The nights in Mülheim an der Ruhr are not really white in the second half of August, and the temperatures in the Raffelberg Park, where the theater is located, can fall well below 20 degrees in the late evening. As if the theater makers wanted to give every conceivable emphasis to the motto of their traditional White Nights, “Retour Natur”, they expose their open-air audience to a natural spectacle without much warning, which makes people with sensitive constitutions fear a cold shock. The lake, or rather the pond, which is so picturesquely situated in the park and forms the backdrop for a performance for the first time, occasionally contributes to cheerfulness, in addition to the evaporative cooling due to its picturesque effects (rowing boats and the like), but hardly to physical well-being. Is this all a foretaste of the upcoming hardcore winter?

So be it: In Philipp Preuss’ production of Henrik Ibsen’s “Woman from the Sea”, the pond becomes the protagonist, the house of the district doctor Doctor Wangel stands on a small lake stage, in whose vicinity the play takes place, and yes: the material is cleverly chosen . Unlike in “Enemy of the People”, for example, ecology is not the main subject here, because that is more the romantic aberrations of Ellida, the doctor’s second wife, but it still plays a marginal role. The lake doesn’t stand for the sea (that’s a bit far away), but for the “Karauschenteich”, where Wangel’s estate is located and from whose pathetic lukewarmness the “Lady from the Sea” believes she is suffering so unspeakably.
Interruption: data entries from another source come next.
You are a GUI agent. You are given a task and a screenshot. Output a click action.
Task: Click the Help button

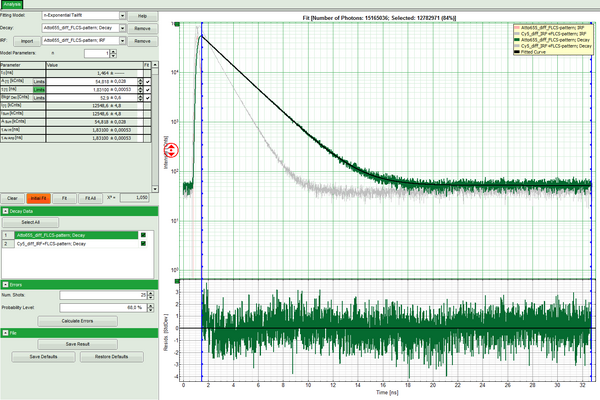coord(142,17)
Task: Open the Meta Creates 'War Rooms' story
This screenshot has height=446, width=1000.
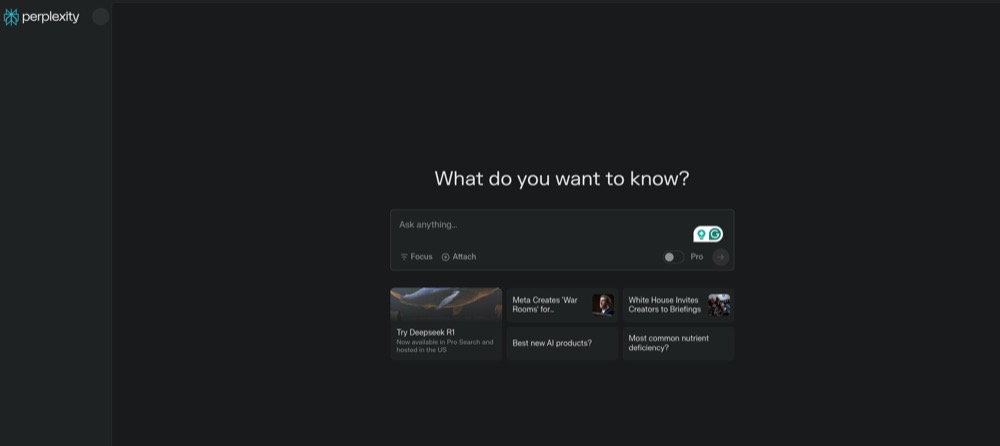Action: (546, 304)
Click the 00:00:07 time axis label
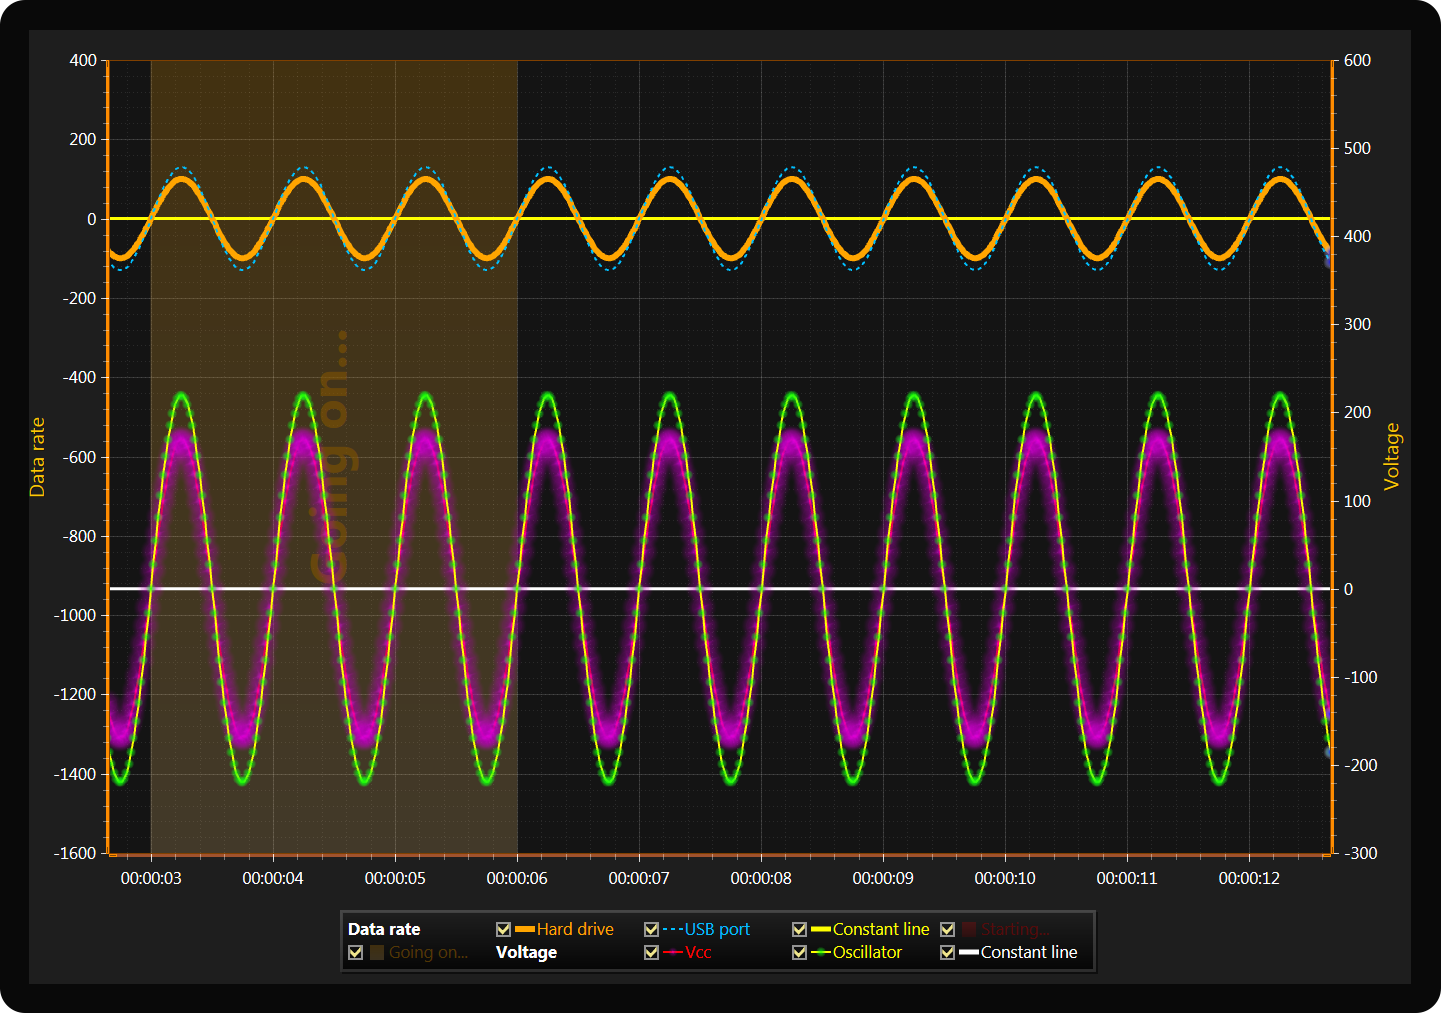Image resolution: width=1441 pixels, height=1013 pixels. 639,879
Ethereal, unapproachable, unbelievable: Petra von der Beek as Ellida.

(Photo: Franziska Götzen)

At the bottom of her heart, Ellida only wants one thing: to disappear. “Retour nature”, unite with the elements. become coral. Her “love” for a lost sailor, whose return stands in the room like that of a messiah, is an expression of an escape from reality, which a Doctor Wangel with his modest medical knowledge can’t beat. Ellida has not established a relationship with the two stepdaughters, and her marriage is also poor. “Powerful” alone is the enthusiasm for the “stranger”. If the lady from the sea had had the opportunity in her 19th century to absorb the post-humanist writings of Donna Haraway or related natural philosophers, who proclaimed the end of the Anthropocene (and the “Capitolocene”), she would probably have been hooked. So there is a reason why the actor Klaus Herzog, fantastically dressed like the emblem of a coral, presents some of these theories as interludes, so to speak.
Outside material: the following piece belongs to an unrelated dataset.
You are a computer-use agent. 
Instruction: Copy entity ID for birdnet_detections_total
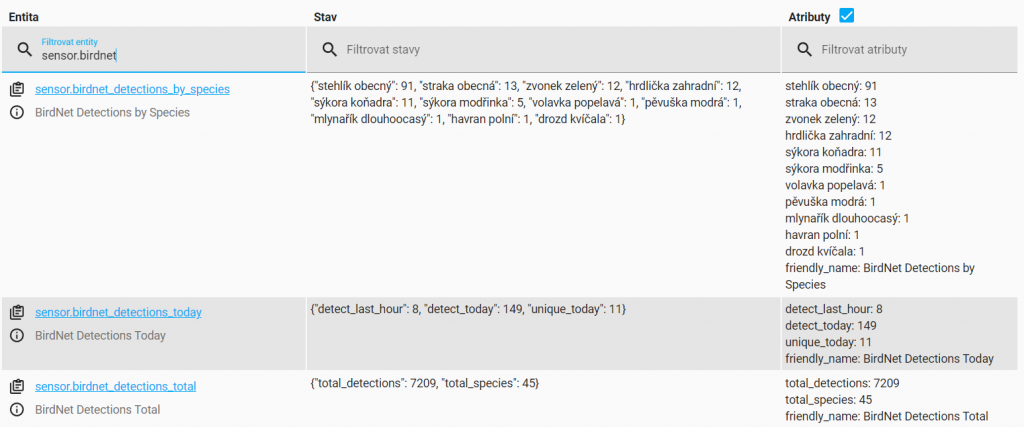pyautogui.click(x=18, y=387)
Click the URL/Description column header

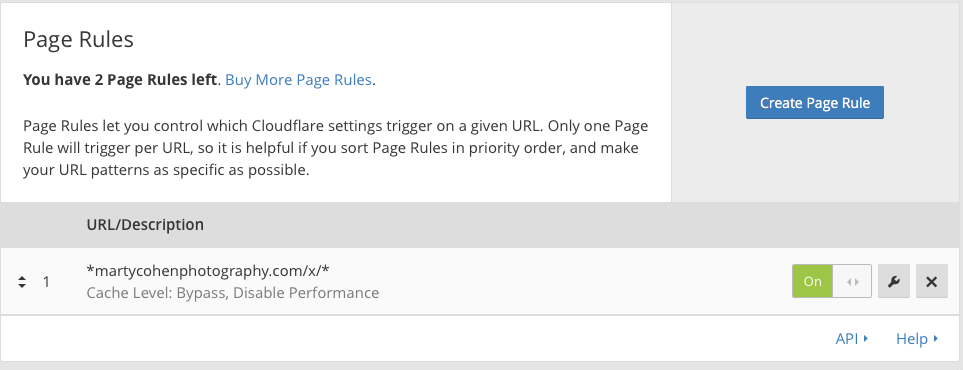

How seriously all of this is to be taken is left to the imagination or the empathy of the viewer, who trembles in amusement under his firefly-like, glowing blue headphones. If you look at Preuss’ character direction, which, despite all the politics, does not come off badly, you will find that the comedy predominates. Petra von der Beek skilfully balances her Ellida on the edge of the caricature, an ethereal being, unapproachable, exaggerated, intangible. And Felix Römer’s Doctor Wangel suddenly gets spasms and almost falls into the pond when his Ellida supposedly talks about “divorce”, when she means “decision”, which is basically the same thing.
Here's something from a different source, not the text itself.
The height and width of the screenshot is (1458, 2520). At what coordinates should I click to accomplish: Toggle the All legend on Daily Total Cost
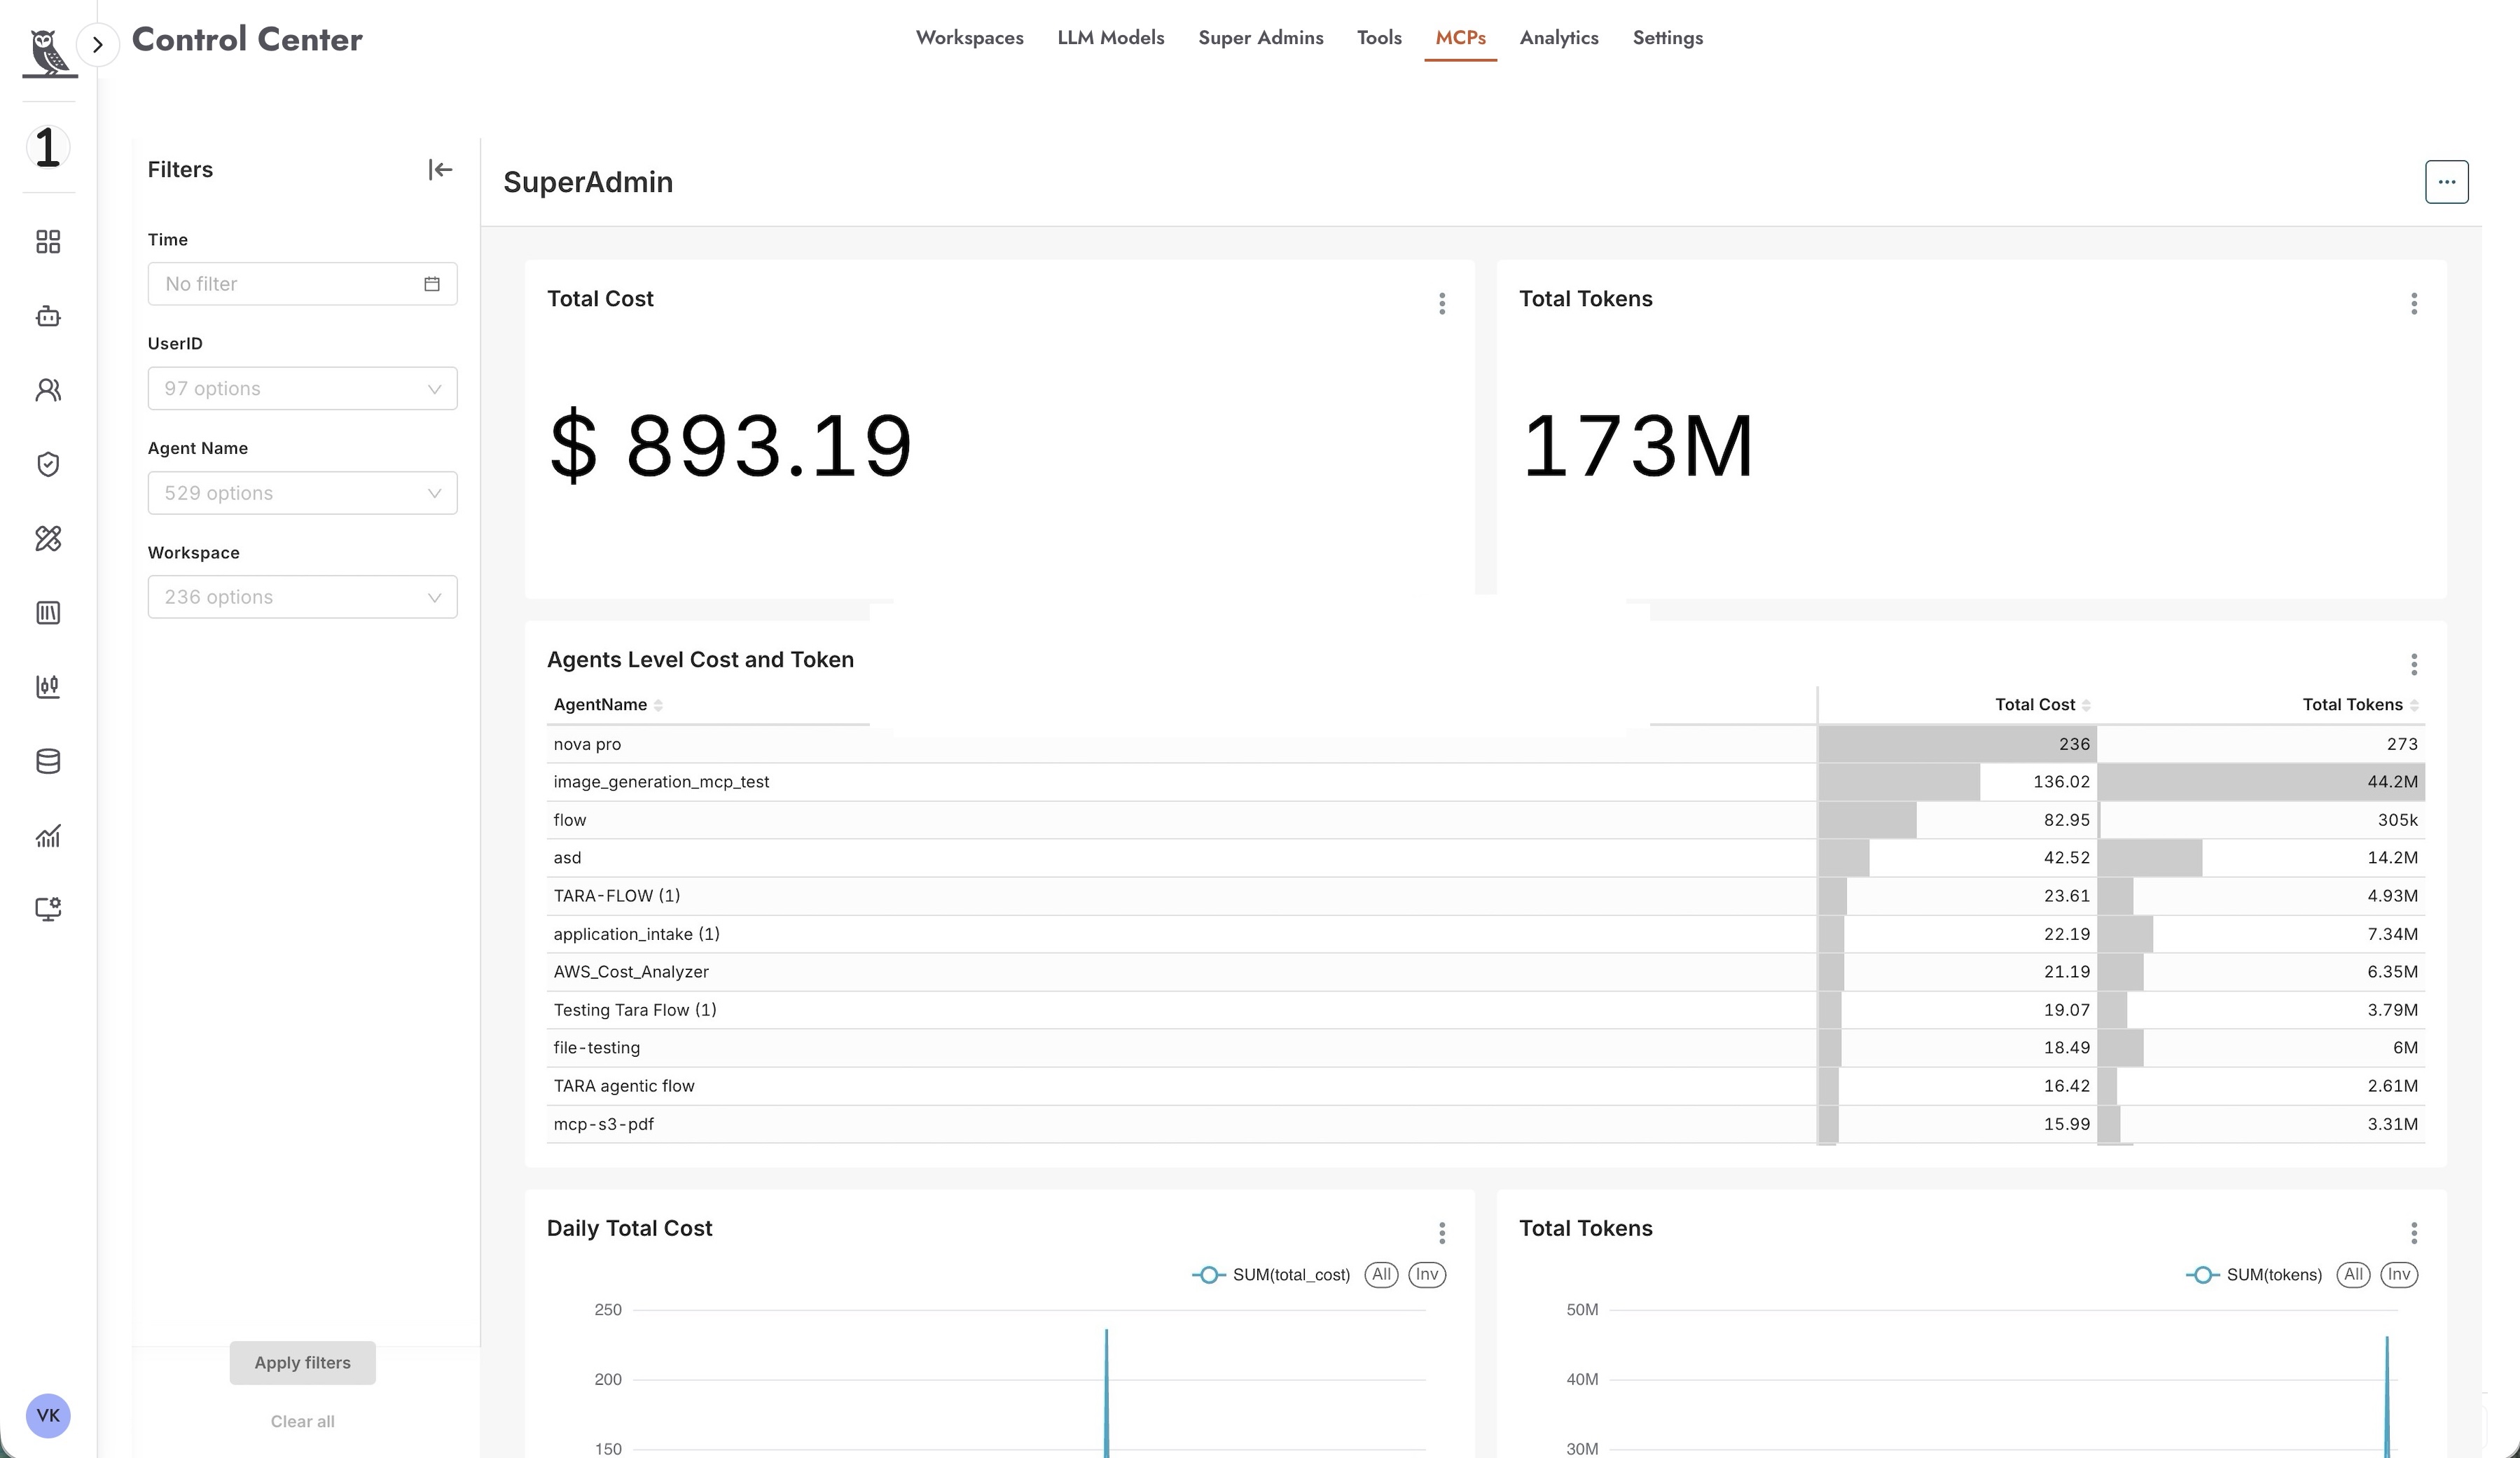(1381, 1274)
Philipp Preuss is the crypto-Roberto-Ciulli at the Theater an der Ruhr

In any case, the lake or pond does a great job on this evening, no stage designer, not even Ramallah Aubrecht, could have come up with it better. Ultimately, no one falls into it (that would be slapstick and it’s too cold for that), but the fall into the abyss is, so to speak, in the evening air. The scene in the boat between Wangel’s daughter Bolette (Elzemarieke de Vos) and her old teacher Arnholm (Rupert Seidl), in which he makes her an unabashedly blackmailing marriage proposal, is delicious in its calculated mixture of moonlight romance and chutzpah. Günther Harder’s mysterious “Fremder” has only two appearances, but works excellently in combination with Römer’s Wangel.

Philipp Preuss obviously likes working with a permanent team, which hopefully doesn’t lead to a split in the ensemble. At the Theater an der Ruhr, Preuss has been playing the respectable role of Krypto-Roberto-Ciulli for some time (the eighty-eight-year-old theater founder is retiring a bit), but he doesn’t bear the burden of an artistic director’s job, but rather that of a “member of the management board”. At the same time, he put his own stamp on the more than 40-year-old house, and not just with the Ibsen production.